American writer and publisher (1872–1960)

Ellery Sedgwick (February 27, 1872 - April 21, 1960) was an American editor, brother of Henry Dwight Sedgwick.

==Early life==
He was born in New York City to Henry Dwight Sedgwick II and Henrietta Ellery (Sedgwick), grand daughter of William Ellery. His ancestors, a leading family of Stockbridge, Massachusetts, established a tradition of literary achievement, including authors Catherine Maria Sedgwick and Henry Dwight Sedgwick III.

==Career==
Sedgwick graduated from Groton School in 1890 and from Harvard University in 1894. He returned to Groton in 1894 and taught classics there until 1896. Subsequently, he was assistant editor of the Youth's Companion at Boston (1896–1900) and in New York worked as editor of Leslie's Monthly Magazine (1900–05) and the American Magazine (1906–07). He was associated with McClure's Magazine for short periods and with the publishing house of D. Appleton & Co., in 1909. He returned to Boston to be editor of the Atlantic Monthly and president of the Atlantic Monthly Company. In 1915, he was elected to the National Institute of Arts and Letters. From his pen came The Life of Thomas Paine (1899).

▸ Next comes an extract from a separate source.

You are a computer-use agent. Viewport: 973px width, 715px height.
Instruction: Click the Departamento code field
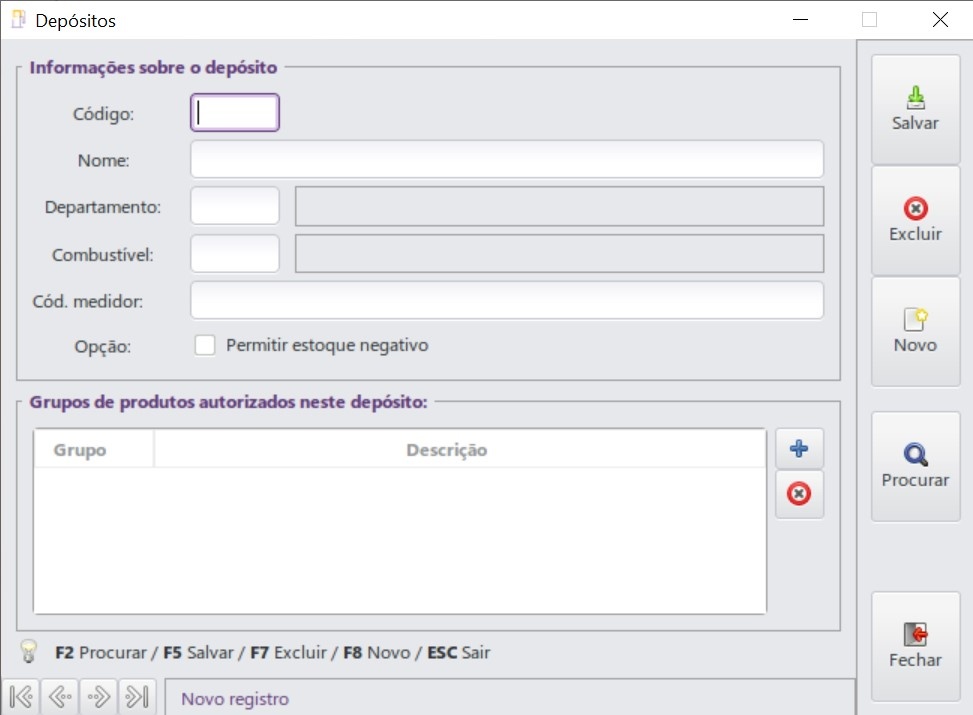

When Sedgwick purchased the Atlantic Monthly in 1908, the monthly circulation was 15,000 and the magazine ran an annual deficit of $5,000. He worked quickly to reverse the trend and by 1928, he had increased circulation to 137,000. He has been credited with discovering many writers and with having the Atlantic Monthly be the first national magazine to publish a work of Ernest Hemingway's (the short story Fifty Grand, July 1927). Sedgwick resigned as editor in 1938 and sold the magazine in 1939.

==Personal life==
Sedgwick married gardener and horticulturist Mabel Cabot in 1904. They had four children: Ellery Jr., Cabot, Theodora, and Henrietta. Mabel Sedgwick designed the gardens at Long Hill, the 114-acre home in Beverly, Massachusetts. She died in 1937. He remarried in 1939 to an Englishwoman, (Isabel) Marjorie Russell, who became a celebrated horticulturalist. Their summer home in Beverly Massachusetts was renowned for its extensive gardens, and is now the headquarters of the Trustees of Reservations. Sedgwick's son Ellery Jr grew to become a significant player in finance and investments, Cabot was a career diplomat with the US State Department and the father of actress and author Paulita Sedgwick, Theodora worked extensively in South-East Asia and was the wife of Brigadier General William Bond, and Henrietta became a well known horticulturalist in her own right.

==Death==
Sciatica made Sedgwick bedridden for a few months in 1938–1939, and he was also plagued with arthritis. He died in 1960 in Washington, D.C., and is buried in the Sedgwick family plot in Stockbridge.